Speaker
Description
Detailed analysis
There are various monitoring systems in place (R-GMA, IC-RTM, MonALISA), of which some are also able to deliver error codes of failed Grid jobs. However, the error codes do not always denote the actual source of the error. Instead, a more sophisticated methodology is required to locate problematic Grid elements. We propose to mine Grid monitoring data using association rules. This approach produces additional knowledge about the Grid elements' behavior by taking correlations and dependencies between the characteristics of failed Grid jobs into account.
Aside from the detection, also the interpretation and understanding of errors are necessary to solve occurring problems. This crucial task is accomplished by the experienced users and administrators of everyday Grid operations.
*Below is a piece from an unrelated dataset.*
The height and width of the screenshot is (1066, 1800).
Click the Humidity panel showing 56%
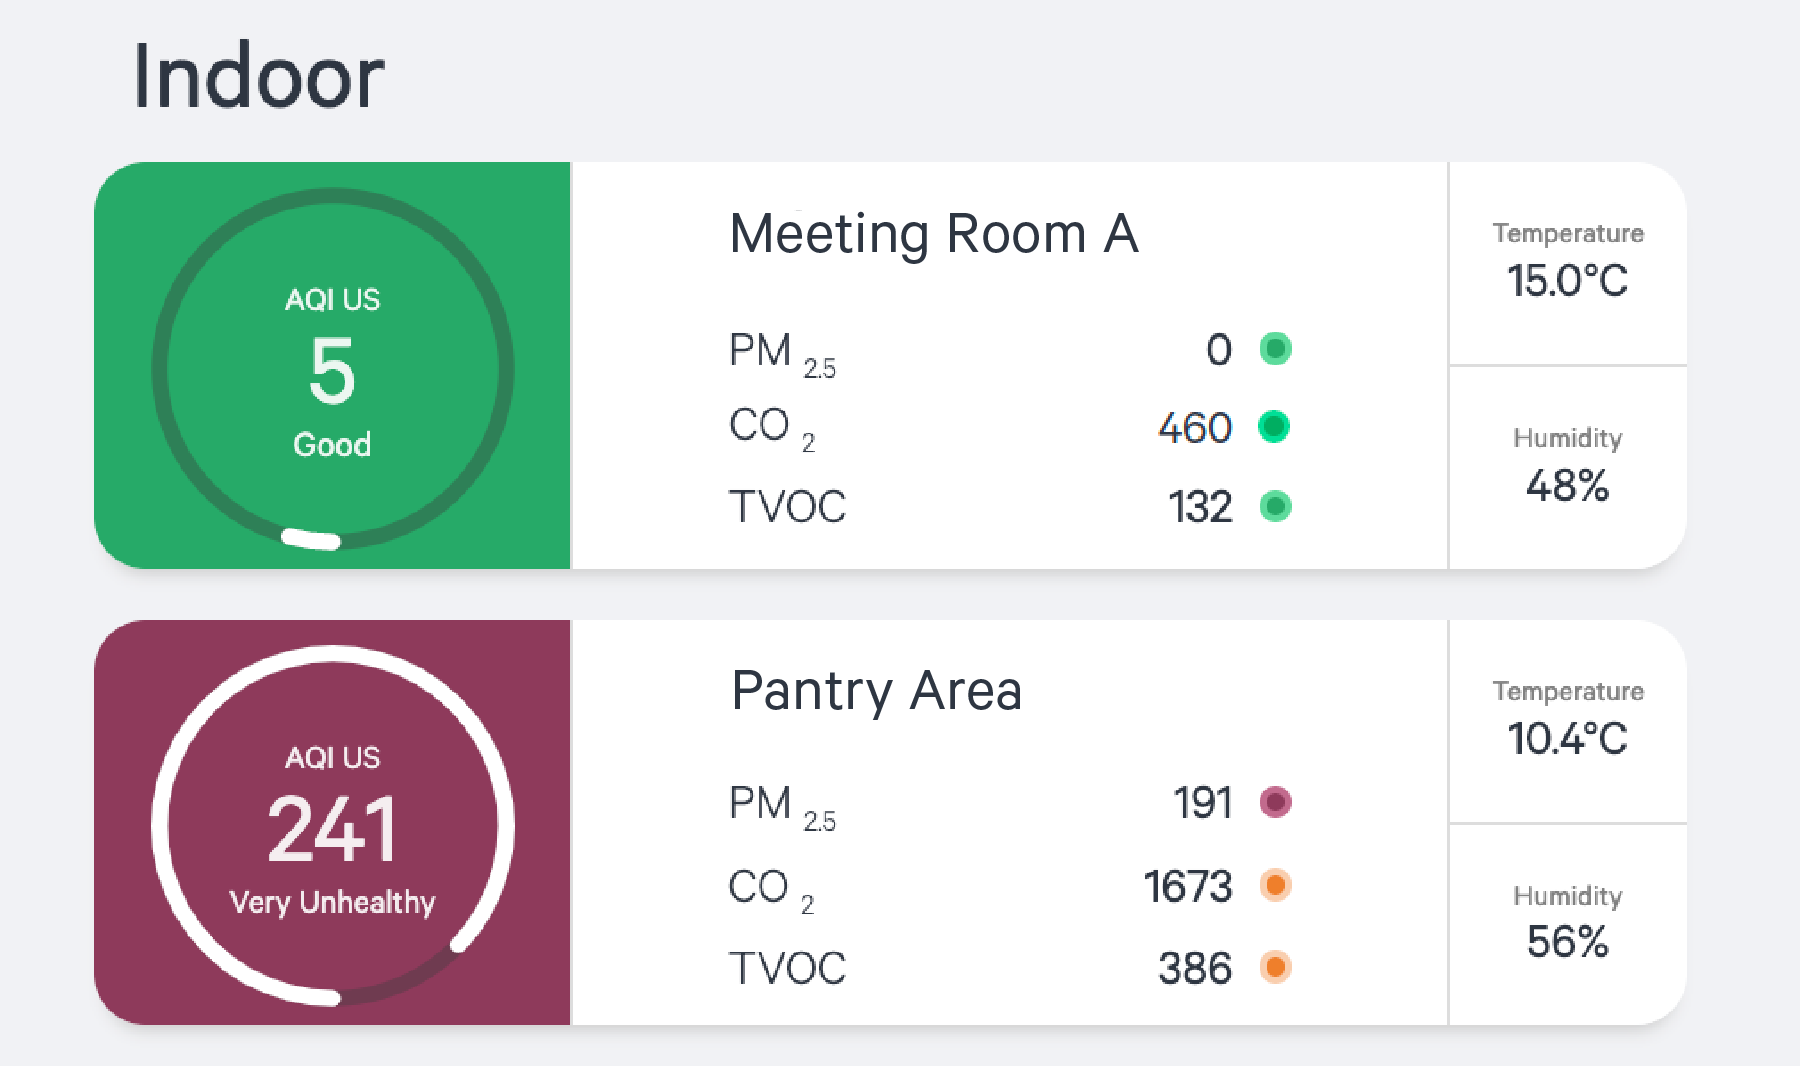(x=1567, y=921)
In our contribution we provide the design of an expert system, which combines found error patterns from mining the monitoring data with the experts' knowledge about their underlying problem and its solution.
URL for further information
http://twiki.cern.ch/twiki/bin/view/ArdaGrid/AutomaticFaultDetection
Keywords
Grid job monitoring, fault detection, association rule mining, expert system
Conclusions and Future Work
The proposed design combines machine created knowledge with human knowledge and provides an expert system which detects problematic Grid elements and reacts accordingly. To evaluate the design, a prototype implementation was created and tested with ATLAS production shifters to verify the correctness of the error pattern-solution pairs.
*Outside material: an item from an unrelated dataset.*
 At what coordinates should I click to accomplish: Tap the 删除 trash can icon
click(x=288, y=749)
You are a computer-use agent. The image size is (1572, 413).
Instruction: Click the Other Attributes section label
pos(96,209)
In the future we plan to deduce SAM (Service Availability Monitoring) tests from very frequent error patterns to avoid problems in advance.
Impact
The first part of our proposal - mining the monitoring data - finds error patterns automatically and very fast, which helps tracing back errors to their origin. Therewith, the time to detect a problematic Grid element can be significantly decreased.
The second part adds an expert system on top of the found rules and provides a collection of pairs in the form of an error pattern and its recovery to less experienced people in charge of error recovery in a Grid's environment. As a consequence, a contribution to the reliability of a Grid is achieved.